### [About this task]
With the pictures left aside, write out exactly the lines of the listing below from the line with "Instruction: Open the" to the line with "Task: Click the E", both included, and only those.

### [The records]
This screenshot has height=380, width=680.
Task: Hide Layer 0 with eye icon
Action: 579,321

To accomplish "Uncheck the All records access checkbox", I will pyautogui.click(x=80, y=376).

* * *

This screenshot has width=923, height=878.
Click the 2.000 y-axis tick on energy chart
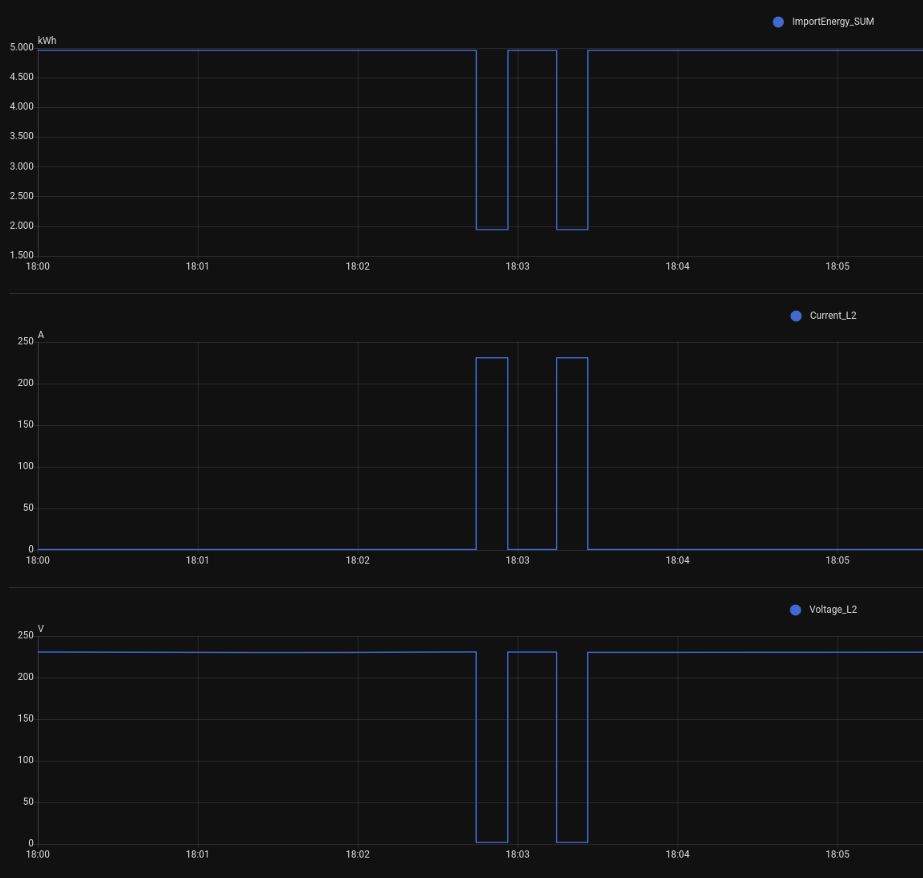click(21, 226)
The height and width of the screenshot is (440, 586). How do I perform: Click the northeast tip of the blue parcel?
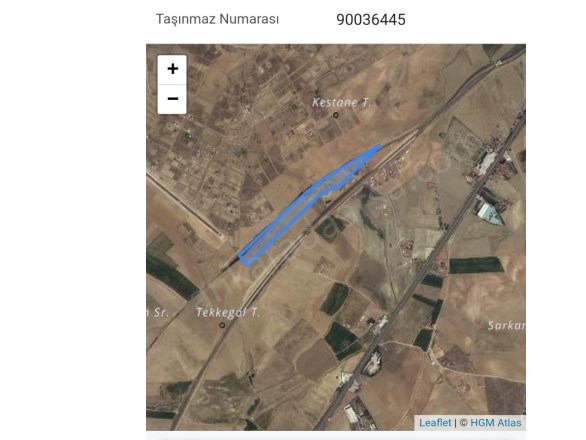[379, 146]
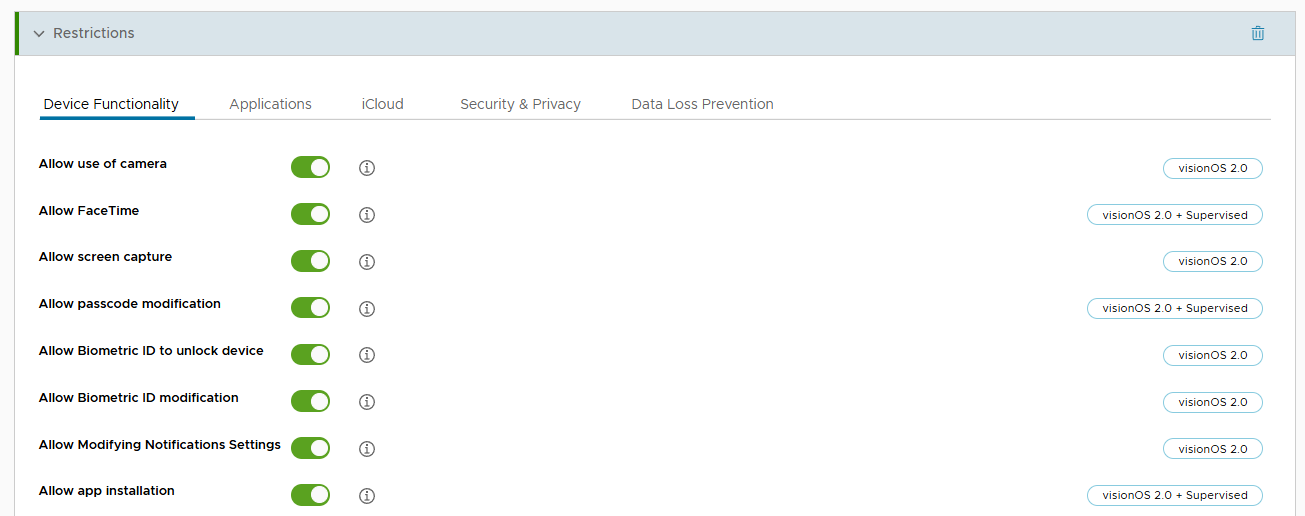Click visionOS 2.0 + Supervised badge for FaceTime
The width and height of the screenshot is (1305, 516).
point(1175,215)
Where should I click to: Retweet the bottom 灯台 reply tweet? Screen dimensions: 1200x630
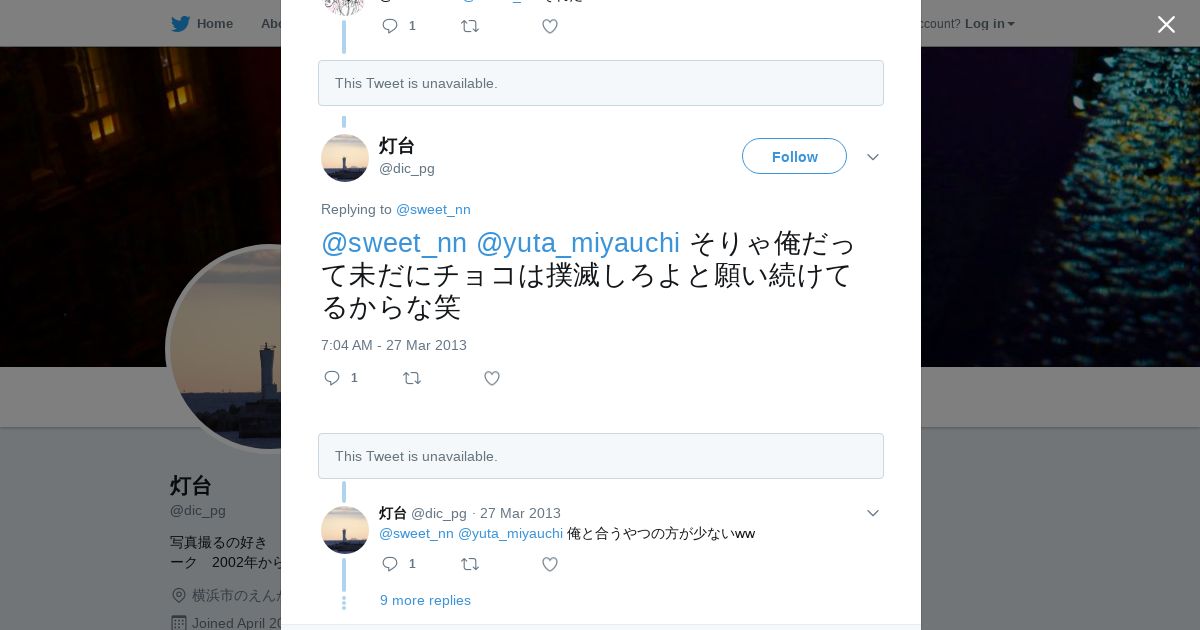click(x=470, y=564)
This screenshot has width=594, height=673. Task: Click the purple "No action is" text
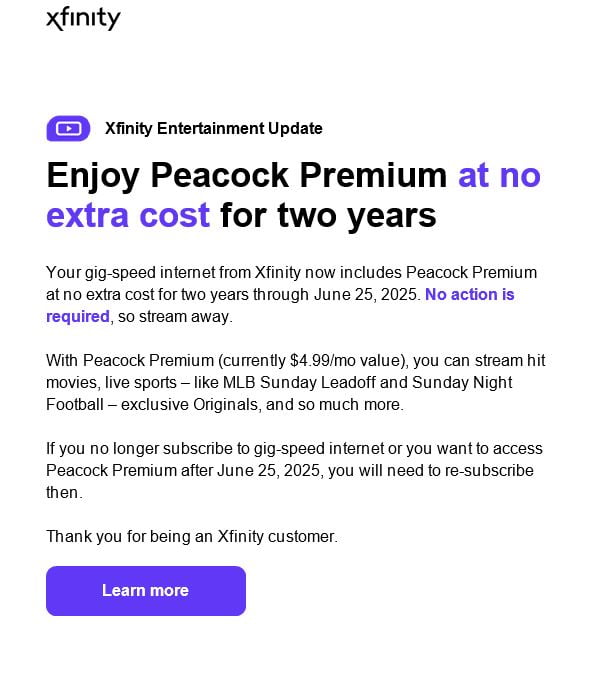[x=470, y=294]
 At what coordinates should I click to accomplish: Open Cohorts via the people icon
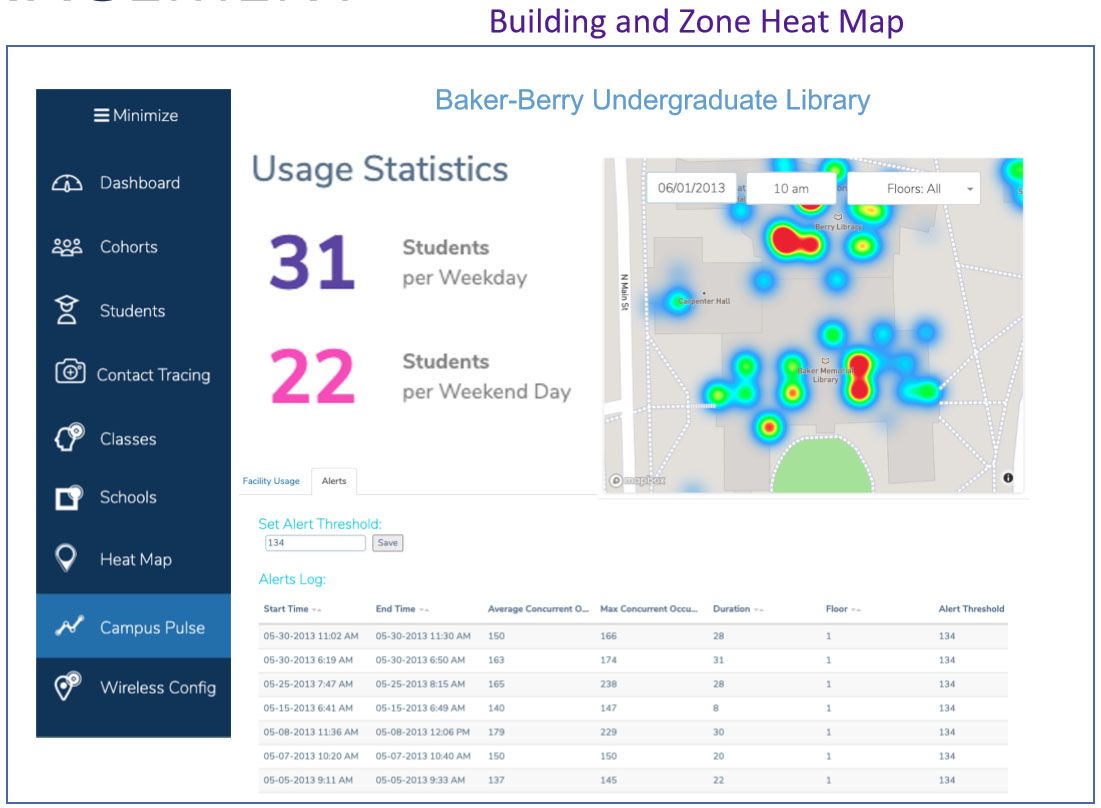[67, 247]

---

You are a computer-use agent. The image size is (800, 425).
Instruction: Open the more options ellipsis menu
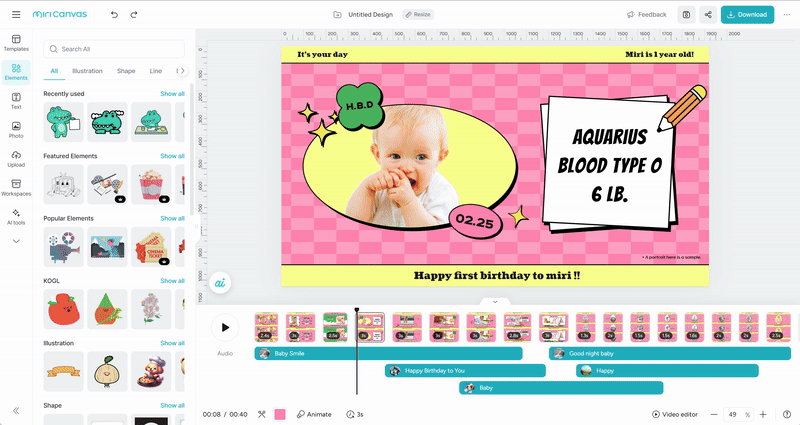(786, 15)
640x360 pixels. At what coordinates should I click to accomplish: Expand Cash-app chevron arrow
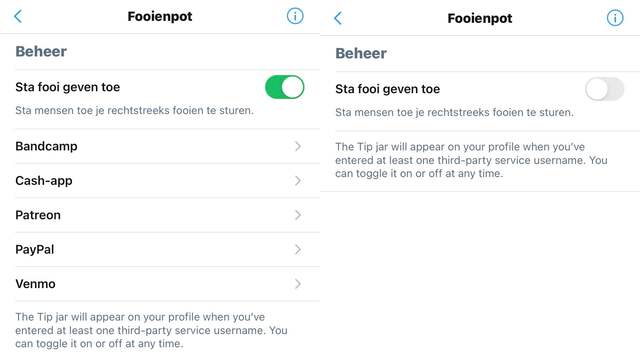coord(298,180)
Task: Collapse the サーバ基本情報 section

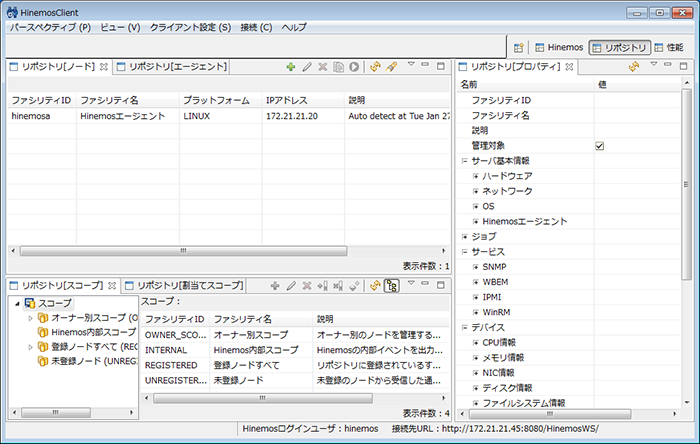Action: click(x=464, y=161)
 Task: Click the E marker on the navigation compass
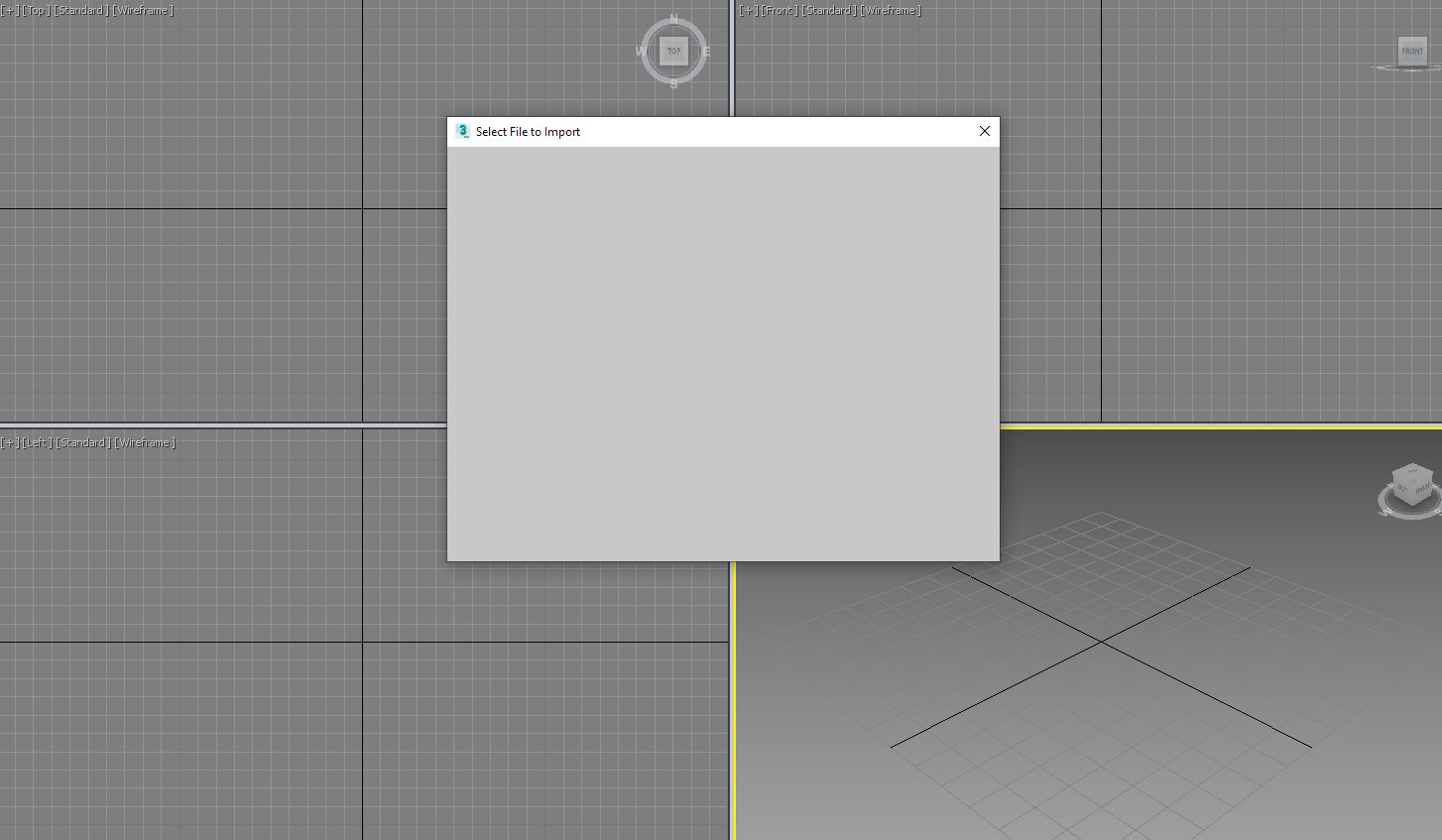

### [Exercise output]
Instruction: Open the more options ellipsis menu
(786, 15)
640x360 pixels. At what coordinates should I click to accomplish: Expand Cash-app chevron arrow
coord(298,180)
Task: Collapse the サーバ基本情報 section

Action: click(x=464, y=161)
 Task: Click the E marker on the navigation compass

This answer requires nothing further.